The heating of the lamp 14 is promoted to cause the discharge of the fluorescent lamp 10. When the fluorescent lamp 10 shifts to the main discharge, the load current decreases.
8 is as shown in FIG. 2 (B). As a result, the current is suppressed, so that the discharge life of the storage battery 20 is prolonged, and the storage battery 20 can be downsized and used for a long time.

In the above embodiment, the low frequency is set to 45 Hz and the high frequency is set to 90 Hz. However, at the low frequency, the fluorescent lamp can be started at a relatively low voltage (for example, 5 Hz).
5 to 30 Hz), and a high frequency is a frequency range in which the fluorescent lamp can be efficiently turned on (for example, 70 Hz to 150 Hz).
If so, another frequency may be used. Further, the control waveform of the inverter is a rectangular wave, but may be a sine wave or another waveform. In addition, when the rechargeable lighting device 15 using the solar cell is compared with a rechargeable lighting device using a solar cell that operates at a commercial frequency without converting the frequency according to the conventional example, the efficiency increases by 30 to 40%, It has been confirmed that the lighting time has been greatly increased.

[0015]

According to the rechargeable lighting method using the solar cell according to the first aspect and the rechargeable lighting apparatus using the solar cell according to the second aspect, as is clear from the above description, the efficiency of the fluorescent lamp is improved. did. In addition, since the fluorescent lamp can be turned on even at a lower voltage of the storage battery, the lighting time is greatly extended.
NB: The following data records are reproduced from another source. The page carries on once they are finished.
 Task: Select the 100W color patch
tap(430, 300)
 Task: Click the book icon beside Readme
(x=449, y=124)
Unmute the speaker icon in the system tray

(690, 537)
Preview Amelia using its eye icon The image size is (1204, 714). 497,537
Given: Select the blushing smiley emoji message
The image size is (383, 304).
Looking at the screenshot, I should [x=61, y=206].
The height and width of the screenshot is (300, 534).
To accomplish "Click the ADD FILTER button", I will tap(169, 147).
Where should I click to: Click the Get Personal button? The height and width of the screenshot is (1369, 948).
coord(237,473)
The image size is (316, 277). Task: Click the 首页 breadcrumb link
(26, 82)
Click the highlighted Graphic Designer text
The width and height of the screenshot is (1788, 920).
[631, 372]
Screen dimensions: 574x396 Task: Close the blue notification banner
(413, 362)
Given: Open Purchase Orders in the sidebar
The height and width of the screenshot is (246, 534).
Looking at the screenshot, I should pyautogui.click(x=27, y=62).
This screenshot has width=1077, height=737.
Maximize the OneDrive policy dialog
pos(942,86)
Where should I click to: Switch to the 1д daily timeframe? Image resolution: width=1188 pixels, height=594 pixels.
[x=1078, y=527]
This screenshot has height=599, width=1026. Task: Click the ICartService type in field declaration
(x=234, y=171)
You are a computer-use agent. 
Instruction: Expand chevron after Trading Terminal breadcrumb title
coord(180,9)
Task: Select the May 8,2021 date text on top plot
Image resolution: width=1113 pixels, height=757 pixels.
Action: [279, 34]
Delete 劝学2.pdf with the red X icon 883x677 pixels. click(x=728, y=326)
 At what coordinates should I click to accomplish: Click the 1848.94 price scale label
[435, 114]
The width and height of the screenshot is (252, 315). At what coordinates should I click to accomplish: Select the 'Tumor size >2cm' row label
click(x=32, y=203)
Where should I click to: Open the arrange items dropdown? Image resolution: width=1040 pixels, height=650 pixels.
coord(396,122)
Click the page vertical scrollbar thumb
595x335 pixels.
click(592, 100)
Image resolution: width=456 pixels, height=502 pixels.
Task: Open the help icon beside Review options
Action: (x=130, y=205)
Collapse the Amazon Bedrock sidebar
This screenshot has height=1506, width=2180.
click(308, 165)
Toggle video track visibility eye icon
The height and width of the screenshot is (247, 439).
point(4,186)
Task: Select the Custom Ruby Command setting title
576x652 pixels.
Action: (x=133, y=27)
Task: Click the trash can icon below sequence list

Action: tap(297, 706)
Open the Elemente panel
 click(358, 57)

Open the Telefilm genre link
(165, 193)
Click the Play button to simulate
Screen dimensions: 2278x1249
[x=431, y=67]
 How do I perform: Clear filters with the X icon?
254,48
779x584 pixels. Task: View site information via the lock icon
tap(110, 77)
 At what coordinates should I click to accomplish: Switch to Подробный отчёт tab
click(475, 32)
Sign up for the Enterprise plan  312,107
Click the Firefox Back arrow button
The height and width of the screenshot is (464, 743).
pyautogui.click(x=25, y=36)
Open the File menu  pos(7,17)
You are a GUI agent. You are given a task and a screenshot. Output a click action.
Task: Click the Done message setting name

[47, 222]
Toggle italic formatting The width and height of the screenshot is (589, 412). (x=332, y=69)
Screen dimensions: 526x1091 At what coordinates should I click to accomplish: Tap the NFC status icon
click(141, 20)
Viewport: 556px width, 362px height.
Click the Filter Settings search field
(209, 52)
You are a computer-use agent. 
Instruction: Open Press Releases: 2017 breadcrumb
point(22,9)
[Brief description of the drawings]

FIG. 1 is an explanatory diagram of a rechargeable lighting device using a solar cell according to an embodiment of the present invention.

FIGS. 2A and 2B are output waveform diagrams of an inverter, wherein FIG. 2A shows a state when a fluorescent lamp is started and FIG.

FIG. 3 is an explanatory diagram of a fluorescent lamp.

[Explanation of symbols]

REFERENCE SIGNS LIST 10 fluorescent lamp 11 glow lamp 12 ballast (reactor) 13 filament 14 filament 15 rechargeable lighting device using solar cell 16 solar cell (solar panel) 17 charging control circuit 18 inverter 19 controller 20 storage battery 21 fluorescent lamp 22 illuminance sensor

Claims (2)

[Claims] 1. A method of charging a storage battery with electric power generated by a solar battery, and converting the electricity charged in the storage battery by an inverter into AC at night to charge the storage battery with a solar cell that turns on a fluorescent lamp with a ballast. An illumination method, wherein when starting the fluorescent lamp, the output of the inverter is low frequency and high duty ratio alternating current, and after the fluorescent lamp is turned on, the output of the inverter is high frequency and low duty ratio alternating current. A rechargeable lighting method using a solar cell. 2. A solar cell comprising a solar cell, a storage battery for charging electric power generated by the solar cell, an inverter using the storage battery as a power source, and a fluorescent lamp with a ballast connected to the inverter. In the rechargeable lighting device, in the control device of the inverter, when the fluorescent lamp is turned on, its output is set to an alternating current having a low frequency and a high duty ratio, and after the fluorescent lamp is turned on, the output is changed to a high frequency and a low duty ratio. A rechargeable lighting device using a solar cell, wherein output control means for alternating current is provided.